04 March 2021

‘I want to be home with my family’: Oil workers call for quarantine exemption

04 March 2021

Overseas workers in the oil and gas industry say they have been “completely forgotten about” in the UK’s hotel quarantine rules.

Gary Douglass, a rigging specialist from Sunderland, is among those working offshore in the United Arab Emirates, whose shift pattern of 28 days on, 28 days off means it is now effectively impossible for him to come home and see his family.

“We’ve been completely forgotten about,” he told the PA news agency.

Mr Douglass, 51, was stuck overseas for seven months last year when the UAE closed its borders at the start of the Covid-19 pandemic.

Gary Douglass

Since they reopened he has been able to get home – but only for two weeks out of eight as he is required to quarantine for 10 days when he arrives in the UAE before he is allowed to travel out to the rig.

Now the new rules for arrivals coming into the UK mean he is stuck abroad again as, if he returned home, by the time he finished quarantining he would effectively have to turn around and begin the two-day journey back to Dubai – as well as paying £1,750 every time.

“I’m pretty gutted to be honest with you,” he said.

“If it was 12 months ago I could accept it but the UAE and most other countries brought in restrictions there and then and the UK stayed open.

“So, why, 12 months down the line, are they putting in all these restrictions?”

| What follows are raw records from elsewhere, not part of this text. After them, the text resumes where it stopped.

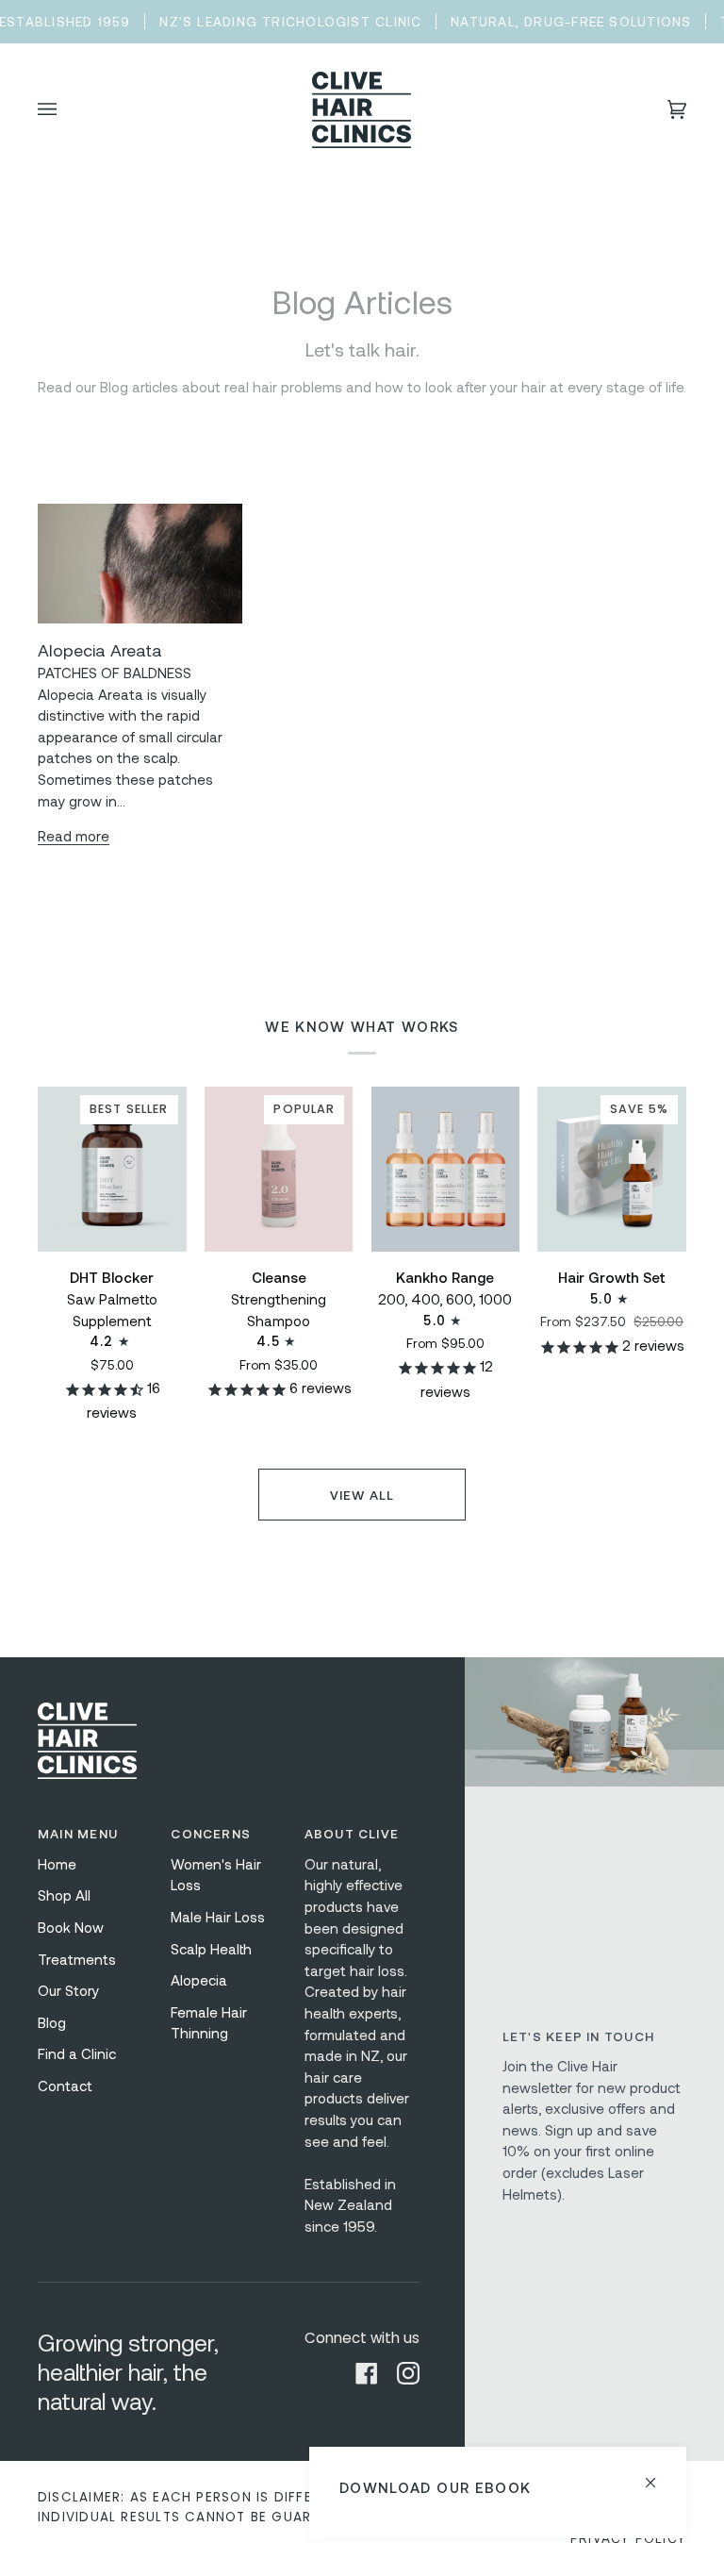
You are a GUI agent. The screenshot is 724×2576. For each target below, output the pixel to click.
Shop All (64, 1894)
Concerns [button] (211, 1833)
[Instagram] (408, 2373)
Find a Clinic (77, 2053)
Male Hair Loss (218, 1916)
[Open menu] (66, 110)
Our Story (68, 1990)
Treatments (77, 1959)
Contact (65, 2085)
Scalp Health (211, 1948)
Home (57, 1863)
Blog (52, 2022)
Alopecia (199, 1979)
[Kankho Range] (445, 1169)
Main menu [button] (78, 1833)
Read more (73, 835)
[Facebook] (366, 2373)
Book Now (71, 1927)
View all (362, 1495)
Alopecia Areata (100, 650)
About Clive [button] (351, 1833)
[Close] (658, 2474)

Mr Douglass said the company he works for has stringent safety policies to ensure workers do not bring Covid on to the rig, where one case could mean the entire operation has to be shut down.

Given the circumstance, he believes there should be an exemption that allows people in his position to quarantine at home.

He said: “Somebody could contact me every day, I’d take as many tests as required – I would even (be happy to) be fitted with one of those ankle locator tags.”

Oil worker Carl Langley

Carl Langley, a mechanical supervisor from South Shields, said he was frustrated by the change in the rules.

“I feel a little bit pissed off,” he told PA. “I cannot get home to see the family.

“I just think it’s absolutely shocking that they’ll not give any sort of exemption.”

The 46-year-old said the only other option available would be to quit his job.

“It’s something I would certainly consider but I cannot afford to,” he said.

“Especially in the current climate – it’s not like there’s millions of jobs bounding about, it just seems all you hear is more and more job losses.

“So at this present time it’s something I would contemplate. I’ve got a mortgage.”

He added: “People say ‘you could be stuck in worse parts of the world’ but I want to be home with my family.”